▸ Task objective:
After locating the line with "Home (862, 70)" in the data that follows, return it and every later line exactly, up to and including the line with "系列节目 (620, 2281)".

▸ Source material:

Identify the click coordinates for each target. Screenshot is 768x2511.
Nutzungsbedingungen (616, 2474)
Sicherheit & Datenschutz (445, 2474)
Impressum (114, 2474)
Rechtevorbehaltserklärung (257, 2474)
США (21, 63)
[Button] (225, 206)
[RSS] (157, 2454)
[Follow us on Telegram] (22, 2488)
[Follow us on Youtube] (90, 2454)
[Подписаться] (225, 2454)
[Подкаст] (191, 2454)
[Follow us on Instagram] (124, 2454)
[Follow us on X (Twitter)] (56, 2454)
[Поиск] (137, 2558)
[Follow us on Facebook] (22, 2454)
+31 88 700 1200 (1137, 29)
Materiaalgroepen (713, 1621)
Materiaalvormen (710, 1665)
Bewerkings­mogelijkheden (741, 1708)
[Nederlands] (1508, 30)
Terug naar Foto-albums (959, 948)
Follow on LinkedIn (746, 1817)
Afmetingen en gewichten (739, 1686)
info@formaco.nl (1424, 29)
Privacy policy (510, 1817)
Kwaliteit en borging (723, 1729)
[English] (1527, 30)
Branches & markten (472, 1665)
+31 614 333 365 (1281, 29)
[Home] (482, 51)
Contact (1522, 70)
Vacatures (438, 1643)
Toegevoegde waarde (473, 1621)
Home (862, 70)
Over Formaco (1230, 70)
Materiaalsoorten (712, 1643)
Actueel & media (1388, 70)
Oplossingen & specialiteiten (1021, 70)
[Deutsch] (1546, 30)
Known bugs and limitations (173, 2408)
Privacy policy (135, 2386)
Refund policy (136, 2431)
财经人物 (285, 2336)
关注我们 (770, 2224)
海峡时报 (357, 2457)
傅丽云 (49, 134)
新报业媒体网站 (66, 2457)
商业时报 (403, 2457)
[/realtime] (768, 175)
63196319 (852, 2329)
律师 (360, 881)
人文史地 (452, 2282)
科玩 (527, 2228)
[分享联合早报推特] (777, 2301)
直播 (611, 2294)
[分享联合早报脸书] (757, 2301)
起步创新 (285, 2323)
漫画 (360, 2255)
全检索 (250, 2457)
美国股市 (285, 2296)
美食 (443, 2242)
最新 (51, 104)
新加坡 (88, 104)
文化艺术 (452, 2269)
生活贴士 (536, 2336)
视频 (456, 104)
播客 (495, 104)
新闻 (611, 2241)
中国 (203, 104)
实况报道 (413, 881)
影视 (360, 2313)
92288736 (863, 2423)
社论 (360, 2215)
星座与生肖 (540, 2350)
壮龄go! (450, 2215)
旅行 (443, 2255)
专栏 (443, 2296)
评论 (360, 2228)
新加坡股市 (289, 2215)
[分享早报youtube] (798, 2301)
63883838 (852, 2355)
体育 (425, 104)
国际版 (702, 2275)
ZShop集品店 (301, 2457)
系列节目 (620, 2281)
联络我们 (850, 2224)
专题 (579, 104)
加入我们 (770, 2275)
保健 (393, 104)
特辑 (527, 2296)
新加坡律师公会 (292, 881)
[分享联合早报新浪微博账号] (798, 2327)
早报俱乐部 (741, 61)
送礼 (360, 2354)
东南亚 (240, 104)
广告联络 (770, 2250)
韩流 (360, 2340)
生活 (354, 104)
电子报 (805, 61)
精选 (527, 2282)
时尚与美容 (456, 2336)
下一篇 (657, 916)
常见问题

▸ Reply:
Home (862, 70)
Over Formaco (1230, 70)
Materiaalsoorten (712, 1643)
Actueel & media (1388, 70)
Oplossingen & specialiteiten (1021, 70)
[Deutsch] (1546, 30)
Known bugs and limitations (173, 2408)
Privacy policy (135, 2386)
Refund policy (136, 2431)
财经人物 (285, 2336)
关注我们 (770, 2224)
海峡时报 (357, 2457)
傅丽云 (49, 134)
新报业媒体网站 (66, 2457)
商业时报 (403, 2457)
[/realtime] (768, 175)
63196319 (852, 2329)
律师 (360, 881)
人文史地 (452, 2282)
科玩 (527, 2228)
[分享联合早报推特] (777, 2301)
直播 (611, 2294)
[分享联合早报脸书] (757, 2301)
起步创新 (285, 2323)
漫画 (360, 2255)
全检索 (250, 2457)
美国股市 (285, 2296)
美食 (443, 2242)
最新 (51, 104)
新加坡 (88, 104)
文化艺术 (452, 2269)
生活贴士 (536, 2336)
视频 (456, 104)
播客 (495, 104)
新闻 (611, 2241)
中国 (203, 104)
实况报道 (413, 881)
影视 (360, 2313)
92288736 (863, 2423)
社论 (360, 2215)
星座与生肖 (540, 2350)
壮龄go! (450, 2215)
旅行 (443, 2255)
专栏 (443, 2296)
评论 (360, 2228)
新加坡股市 (289, 2215)
[分享早报youtube] (798, 2301)
63883838 (852, 2355)
体育 (425, 104)
国际版 (702, 2275)
ZShop集品店 (301, 2457)
系列节目 (620, 2281)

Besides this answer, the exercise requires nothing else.